The interim efficacy summary of the breast cohort that received neratinib in combination with trastuzumab and fulvestrant showed that for the 17 efficacy evaluable patients, 9 patients (53%) experienced a confirmed objective response, all of which were classified as partial responses, and 10 patients (59%) experienced clinical benefit (clinical benefit is defined as confirmed complete response or partial response or stable disease for at least 24 weeks). The median duration of response has not been reached and the median progression-free survival was 9.8 months. At the time of data cut-off, five patients continued to receive treatment.
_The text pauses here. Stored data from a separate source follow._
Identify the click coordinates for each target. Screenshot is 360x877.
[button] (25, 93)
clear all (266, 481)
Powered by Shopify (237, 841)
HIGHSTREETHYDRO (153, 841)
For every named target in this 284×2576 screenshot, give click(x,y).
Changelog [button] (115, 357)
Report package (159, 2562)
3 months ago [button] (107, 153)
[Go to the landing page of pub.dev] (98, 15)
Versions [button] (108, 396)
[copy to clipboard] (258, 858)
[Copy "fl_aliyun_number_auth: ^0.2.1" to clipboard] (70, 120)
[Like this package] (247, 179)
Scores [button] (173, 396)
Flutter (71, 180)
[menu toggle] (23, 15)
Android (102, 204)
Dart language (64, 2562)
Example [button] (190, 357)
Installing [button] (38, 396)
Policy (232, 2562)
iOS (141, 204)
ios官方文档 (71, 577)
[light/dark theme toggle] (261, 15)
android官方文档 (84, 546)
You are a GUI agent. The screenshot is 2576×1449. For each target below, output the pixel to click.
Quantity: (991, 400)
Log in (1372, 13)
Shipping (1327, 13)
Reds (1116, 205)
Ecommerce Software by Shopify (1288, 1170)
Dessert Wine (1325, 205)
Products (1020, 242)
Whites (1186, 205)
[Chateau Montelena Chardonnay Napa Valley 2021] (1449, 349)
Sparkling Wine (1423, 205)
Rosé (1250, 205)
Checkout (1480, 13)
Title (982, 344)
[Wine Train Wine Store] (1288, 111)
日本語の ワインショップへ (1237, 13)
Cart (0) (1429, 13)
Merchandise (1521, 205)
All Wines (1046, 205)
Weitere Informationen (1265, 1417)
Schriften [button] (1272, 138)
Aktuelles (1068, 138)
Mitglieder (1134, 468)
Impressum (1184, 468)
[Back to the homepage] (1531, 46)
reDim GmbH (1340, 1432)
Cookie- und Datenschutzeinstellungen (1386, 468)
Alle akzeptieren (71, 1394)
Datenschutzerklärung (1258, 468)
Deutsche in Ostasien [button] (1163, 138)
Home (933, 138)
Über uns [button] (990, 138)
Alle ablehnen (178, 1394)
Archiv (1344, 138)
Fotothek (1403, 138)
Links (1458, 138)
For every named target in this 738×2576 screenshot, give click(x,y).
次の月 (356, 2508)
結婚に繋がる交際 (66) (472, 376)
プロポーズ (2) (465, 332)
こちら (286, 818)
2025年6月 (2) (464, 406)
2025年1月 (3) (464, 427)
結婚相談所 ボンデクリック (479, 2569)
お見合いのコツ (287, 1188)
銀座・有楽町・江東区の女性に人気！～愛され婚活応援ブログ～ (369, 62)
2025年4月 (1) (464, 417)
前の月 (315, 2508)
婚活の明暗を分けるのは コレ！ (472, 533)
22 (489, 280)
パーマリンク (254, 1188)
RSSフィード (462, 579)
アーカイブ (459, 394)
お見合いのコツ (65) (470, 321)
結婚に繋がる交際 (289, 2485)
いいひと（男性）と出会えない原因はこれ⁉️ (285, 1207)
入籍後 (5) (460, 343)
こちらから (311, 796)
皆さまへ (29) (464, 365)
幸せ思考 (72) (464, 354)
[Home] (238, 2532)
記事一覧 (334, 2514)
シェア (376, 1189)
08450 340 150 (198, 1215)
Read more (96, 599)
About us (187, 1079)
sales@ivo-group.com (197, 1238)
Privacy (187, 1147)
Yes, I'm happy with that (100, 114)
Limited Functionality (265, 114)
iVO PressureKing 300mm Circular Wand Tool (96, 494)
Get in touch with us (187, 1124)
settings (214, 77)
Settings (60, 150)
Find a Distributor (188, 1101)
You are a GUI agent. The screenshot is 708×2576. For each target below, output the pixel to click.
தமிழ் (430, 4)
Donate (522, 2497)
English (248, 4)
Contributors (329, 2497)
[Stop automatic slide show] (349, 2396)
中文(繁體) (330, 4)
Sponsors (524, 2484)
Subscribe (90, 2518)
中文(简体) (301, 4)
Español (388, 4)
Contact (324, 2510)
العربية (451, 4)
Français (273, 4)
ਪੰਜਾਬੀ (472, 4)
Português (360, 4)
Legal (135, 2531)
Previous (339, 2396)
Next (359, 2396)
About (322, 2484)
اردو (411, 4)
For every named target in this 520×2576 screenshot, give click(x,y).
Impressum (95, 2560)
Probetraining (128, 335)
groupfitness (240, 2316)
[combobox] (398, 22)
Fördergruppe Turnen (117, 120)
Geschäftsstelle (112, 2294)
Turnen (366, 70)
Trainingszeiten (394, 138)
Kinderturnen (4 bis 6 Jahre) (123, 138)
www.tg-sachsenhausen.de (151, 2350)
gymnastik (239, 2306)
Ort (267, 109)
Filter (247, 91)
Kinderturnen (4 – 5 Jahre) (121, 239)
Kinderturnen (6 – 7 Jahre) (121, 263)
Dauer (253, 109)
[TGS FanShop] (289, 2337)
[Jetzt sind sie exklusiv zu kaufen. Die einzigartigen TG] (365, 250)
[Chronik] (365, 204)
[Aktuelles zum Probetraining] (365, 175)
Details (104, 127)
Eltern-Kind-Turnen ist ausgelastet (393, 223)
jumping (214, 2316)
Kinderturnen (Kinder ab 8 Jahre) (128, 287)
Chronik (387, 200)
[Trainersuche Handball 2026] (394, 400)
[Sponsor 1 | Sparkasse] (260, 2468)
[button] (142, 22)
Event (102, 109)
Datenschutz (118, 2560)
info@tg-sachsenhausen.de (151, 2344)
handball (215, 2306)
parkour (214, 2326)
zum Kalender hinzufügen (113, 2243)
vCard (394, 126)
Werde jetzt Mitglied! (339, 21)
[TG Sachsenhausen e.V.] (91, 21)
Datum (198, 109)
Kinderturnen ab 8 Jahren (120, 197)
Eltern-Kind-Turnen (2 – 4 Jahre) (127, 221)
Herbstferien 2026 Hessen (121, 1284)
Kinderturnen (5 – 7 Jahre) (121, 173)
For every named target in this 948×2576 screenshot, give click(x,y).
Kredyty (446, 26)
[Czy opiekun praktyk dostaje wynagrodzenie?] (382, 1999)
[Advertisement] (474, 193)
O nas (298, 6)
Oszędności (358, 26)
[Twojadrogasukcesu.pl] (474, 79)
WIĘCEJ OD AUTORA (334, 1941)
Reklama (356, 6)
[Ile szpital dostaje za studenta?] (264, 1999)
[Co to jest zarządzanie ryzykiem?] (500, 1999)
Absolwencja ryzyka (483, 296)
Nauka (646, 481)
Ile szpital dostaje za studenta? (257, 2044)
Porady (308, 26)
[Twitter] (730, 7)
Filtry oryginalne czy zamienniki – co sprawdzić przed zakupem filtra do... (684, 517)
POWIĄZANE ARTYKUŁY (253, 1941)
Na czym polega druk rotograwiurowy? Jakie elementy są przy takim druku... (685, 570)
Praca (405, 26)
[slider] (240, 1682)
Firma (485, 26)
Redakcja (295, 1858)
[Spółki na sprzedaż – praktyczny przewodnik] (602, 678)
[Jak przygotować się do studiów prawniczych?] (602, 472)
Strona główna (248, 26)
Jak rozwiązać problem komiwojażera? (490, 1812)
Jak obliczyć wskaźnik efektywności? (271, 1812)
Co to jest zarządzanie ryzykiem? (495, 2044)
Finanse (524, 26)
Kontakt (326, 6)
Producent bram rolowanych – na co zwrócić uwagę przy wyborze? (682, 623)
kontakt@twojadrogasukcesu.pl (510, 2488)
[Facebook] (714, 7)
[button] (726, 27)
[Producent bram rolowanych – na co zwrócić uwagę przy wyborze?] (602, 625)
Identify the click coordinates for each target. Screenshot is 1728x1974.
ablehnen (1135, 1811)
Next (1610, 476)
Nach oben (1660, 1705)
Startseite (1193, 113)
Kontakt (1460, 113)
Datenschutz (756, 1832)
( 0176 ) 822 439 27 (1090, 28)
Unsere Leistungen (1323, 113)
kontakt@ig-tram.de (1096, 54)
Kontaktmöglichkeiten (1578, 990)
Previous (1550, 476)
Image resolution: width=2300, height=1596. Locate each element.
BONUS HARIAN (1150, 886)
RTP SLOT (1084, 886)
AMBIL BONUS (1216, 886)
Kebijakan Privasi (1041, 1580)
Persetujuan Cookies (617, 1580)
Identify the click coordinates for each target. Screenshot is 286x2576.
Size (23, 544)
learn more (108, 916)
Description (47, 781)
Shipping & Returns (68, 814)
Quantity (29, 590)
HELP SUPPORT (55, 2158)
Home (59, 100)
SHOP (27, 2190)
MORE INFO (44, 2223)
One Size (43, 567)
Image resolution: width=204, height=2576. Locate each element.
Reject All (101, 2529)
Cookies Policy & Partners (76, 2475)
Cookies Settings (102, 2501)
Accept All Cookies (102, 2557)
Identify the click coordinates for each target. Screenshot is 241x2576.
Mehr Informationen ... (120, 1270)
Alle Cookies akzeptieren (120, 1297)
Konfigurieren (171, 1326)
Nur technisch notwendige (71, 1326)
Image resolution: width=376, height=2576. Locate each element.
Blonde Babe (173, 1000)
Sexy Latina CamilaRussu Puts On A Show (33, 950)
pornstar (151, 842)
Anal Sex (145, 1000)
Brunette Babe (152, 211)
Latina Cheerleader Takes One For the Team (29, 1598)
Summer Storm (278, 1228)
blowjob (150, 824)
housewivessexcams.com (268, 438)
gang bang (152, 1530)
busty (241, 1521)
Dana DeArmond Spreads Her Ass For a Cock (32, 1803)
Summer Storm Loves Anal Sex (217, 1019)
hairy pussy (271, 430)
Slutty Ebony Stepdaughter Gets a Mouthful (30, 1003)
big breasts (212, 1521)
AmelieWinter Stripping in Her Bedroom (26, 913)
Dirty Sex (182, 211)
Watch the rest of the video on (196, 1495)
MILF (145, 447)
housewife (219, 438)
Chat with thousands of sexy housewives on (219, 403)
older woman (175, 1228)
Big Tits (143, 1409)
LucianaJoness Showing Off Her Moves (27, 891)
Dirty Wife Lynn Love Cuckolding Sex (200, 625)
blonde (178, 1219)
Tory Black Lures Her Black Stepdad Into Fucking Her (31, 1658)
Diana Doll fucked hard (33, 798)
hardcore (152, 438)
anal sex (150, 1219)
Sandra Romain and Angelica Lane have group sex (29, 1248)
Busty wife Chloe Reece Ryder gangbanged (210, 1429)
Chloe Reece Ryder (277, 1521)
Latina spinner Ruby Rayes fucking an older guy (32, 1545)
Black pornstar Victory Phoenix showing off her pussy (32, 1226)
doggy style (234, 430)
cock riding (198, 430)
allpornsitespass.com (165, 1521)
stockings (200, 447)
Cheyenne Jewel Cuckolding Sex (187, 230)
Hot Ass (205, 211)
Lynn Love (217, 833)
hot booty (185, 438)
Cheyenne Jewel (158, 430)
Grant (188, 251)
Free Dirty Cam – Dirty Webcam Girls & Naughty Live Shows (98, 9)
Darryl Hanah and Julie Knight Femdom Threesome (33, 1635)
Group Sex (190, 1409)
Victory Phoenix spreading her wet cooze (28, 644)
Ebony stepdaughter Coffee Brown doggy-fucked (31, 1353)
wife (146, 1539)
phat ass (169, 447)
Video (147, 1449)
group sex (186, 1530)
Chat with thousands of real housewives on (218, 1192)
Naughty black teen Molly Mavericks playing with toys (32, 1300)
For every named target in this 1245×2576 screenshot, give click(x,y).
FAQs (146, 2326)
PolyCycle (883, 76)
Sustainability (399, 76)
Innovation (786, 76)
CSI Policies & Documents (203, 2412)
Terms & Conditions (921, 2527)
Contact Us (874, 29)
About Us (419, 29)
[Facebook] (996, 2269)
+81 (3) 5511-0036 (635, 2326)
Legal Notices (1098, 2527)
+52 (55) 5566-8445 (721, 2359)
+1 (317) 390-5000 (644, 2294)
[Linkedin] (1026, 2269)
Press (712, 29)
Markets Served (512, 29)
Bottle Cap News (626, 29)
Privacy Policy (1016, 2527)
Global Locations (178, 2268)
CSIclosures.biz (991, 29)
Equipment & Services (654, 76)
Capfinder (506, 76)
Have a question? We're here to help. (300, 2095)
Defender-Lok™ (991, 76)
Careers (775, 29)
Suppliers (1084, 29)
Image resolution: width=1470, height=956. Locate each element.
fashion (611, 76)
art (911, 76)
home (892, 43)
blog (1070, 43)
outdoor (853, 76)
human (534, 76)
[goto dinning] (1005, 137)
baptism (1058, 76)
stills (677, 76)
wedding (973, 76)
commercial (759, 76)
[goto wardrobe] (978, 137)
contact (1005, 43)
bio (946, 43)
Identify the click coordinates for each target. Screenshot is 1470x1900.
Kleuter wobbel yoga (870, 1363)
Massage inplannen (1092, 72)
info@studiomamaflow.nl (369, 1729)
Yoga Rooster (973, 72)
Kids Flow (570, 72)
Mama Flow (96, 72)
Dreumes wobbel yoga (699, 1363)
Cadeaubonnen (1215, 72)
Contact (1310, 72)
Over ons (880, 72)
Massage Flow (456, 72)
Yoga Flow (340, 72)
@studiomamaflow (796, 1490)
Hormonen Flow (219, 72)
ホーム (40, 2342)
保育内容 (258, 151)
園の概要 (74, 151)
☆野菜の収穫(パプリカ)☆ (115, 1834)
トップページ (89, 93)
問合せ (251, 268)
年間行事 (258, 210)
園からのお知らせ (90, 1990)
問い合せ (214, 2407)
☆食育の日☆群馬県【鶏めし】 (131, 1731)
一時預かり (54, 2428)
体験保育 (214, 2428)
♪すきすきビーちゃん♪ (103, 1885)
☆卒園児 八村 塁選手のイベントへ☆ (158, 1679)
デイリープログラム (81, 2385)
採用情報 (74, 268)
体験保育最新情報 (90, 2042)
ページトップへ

The safety profile observed in patients treated with the combination of neratinib plus trastuzumab plus fulvestrant in the SUMMIT study was consistent with that observed previously in metastatic patients with HER2 amplified tumors. All patients received anti-diarrheal prophylaxis with loperamide alone. The interim safety results of the study showed that the most frequently observed adverse event was diarrhea. For the 28 safety evaluable patients enrolled in this cohort, 10 patients (36%) reported grade 3 diarrhea. The median duration of grade 3 diarrhea for those patients was 5.5 days. No patient permanently discontinued neratinib due to diarrhea.
Prof. Dr. Hans Wildiers said, "The combination of neratinib plus trastuzumab plus fulvestrant therapy demonstrates encouraging clinical activity with durable responses in this heavily pretreated metastatic breast cancer patient population with activating HER2 mutations and hormone receptor-positive disease. We look forward to continuing to enroll this cohort of SUMMIT."
Alan H. Auerbach, CEO and President of Puma Biotechnology, added, "We are very pleased with the activity seen with neratinib in combination with trastuzumab and fulvestrant in this cohort of patients with HER2-mutated breast cancer. We are in the process of expanding this HR-positive breast cancer cohort in SUMMIT with the intent of using this data to support future registration. We look forward to enrolling additional patients into this HR-positive breast cancer cohort in order to generate the additional data required to support approval of this combination therapy."